The holidays are often the most difficult time of the year for a grieving spouse. Dr. Heidi Horsley talks with Beverly McManus about how to deal with the holidays following such a tragic loss in this special Open to Hope webinar. McManus serves on the board of directors for the foundation and lost her husband when he was 43 years old. For the past seven years, she’s been a bereavement facilitator. A popular speaker and writer on the topic of hope and loss, McManus is also a marketing executive. She lives in San Francisco with her two daughters.
Knowing what to expect during the holidays can help prepare you to better handle them. This time of year will never be the same again, but you can help control the transformation. It’s normal to feel numb or like the holidays are surreal. You’ll be figuring out how to fill roles, like who plays Santa Claus.
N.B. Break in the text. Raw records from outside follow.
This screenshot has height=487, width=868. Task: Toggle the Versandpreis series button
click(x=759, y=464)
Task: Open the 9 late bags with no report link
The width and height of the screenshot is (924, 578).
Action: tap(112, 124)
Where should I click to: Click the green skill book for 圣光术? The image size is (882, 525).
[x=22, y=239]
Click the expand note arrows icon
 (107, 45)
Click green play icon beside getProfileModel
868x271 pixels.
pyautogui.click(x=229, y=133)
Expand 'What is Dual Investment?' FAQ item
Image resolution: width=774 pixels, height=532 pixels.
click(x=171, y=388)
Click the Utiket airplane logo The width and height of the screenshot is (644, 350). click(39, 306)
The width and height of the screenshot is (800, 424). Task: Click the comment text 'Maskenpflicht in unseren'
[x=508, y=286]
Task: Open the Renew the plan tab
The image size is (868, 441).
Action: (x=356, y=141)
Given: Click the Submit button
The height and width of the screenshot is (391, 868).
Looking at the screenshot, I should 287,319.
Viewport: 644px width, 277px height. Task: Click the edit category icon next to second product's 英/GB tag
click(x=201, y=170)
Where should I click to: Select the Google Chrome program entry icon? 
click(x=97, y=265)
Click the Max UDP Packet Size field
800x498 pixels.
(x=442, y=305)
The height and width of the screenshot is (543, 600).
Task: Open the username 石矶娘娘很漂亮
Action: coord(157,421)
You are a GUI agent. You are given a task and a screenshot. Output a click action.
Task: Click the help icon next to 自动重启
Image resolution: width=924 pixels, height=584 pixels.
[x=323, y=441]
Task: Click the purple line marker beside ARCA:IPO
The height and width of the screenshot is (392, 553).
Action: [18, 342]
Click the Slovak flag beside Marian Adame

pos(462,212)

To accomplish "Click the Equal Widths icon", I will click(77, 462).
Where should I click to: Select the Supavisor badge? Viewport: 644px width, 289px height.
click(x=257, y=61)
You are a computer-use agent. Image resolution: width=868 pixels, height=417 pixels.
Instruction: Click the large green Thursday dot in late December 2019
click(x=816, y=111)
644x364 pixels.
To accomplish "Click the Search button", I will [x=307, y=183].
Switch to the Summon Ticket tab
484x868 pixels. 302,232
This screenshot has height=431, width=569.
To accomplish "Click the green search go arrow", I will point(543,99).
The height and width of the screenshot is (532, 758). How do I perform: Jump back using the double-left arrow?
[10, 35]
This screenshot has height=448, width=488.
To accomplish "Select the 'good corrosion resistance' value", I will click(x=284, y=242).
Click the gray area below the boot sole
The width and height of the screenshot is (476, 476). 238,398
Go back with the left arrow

However, missing that loving intimacy that the holidays bring forth is what’s most difficult for many bereaved spouses.
The Most Wonderful Time of the Year?
Eventually, you’ll learn to accept that this time of year can bring a different kind of joy. The holidays can bring back so many memories of loved ones, good and bad, and all of your senses will always remember details that you forget during other times of the year. That first initial joy can make you feel guilty—letting go of the pain is not the same as letting go of those wonderful memories.
While well-meaning people will say your loved ones would want you to be happy, the heart doesn’t want to listen. McManus says you can help the process by taking control of your time and commitments. Set aside time each day during the holidays to grieve and remember.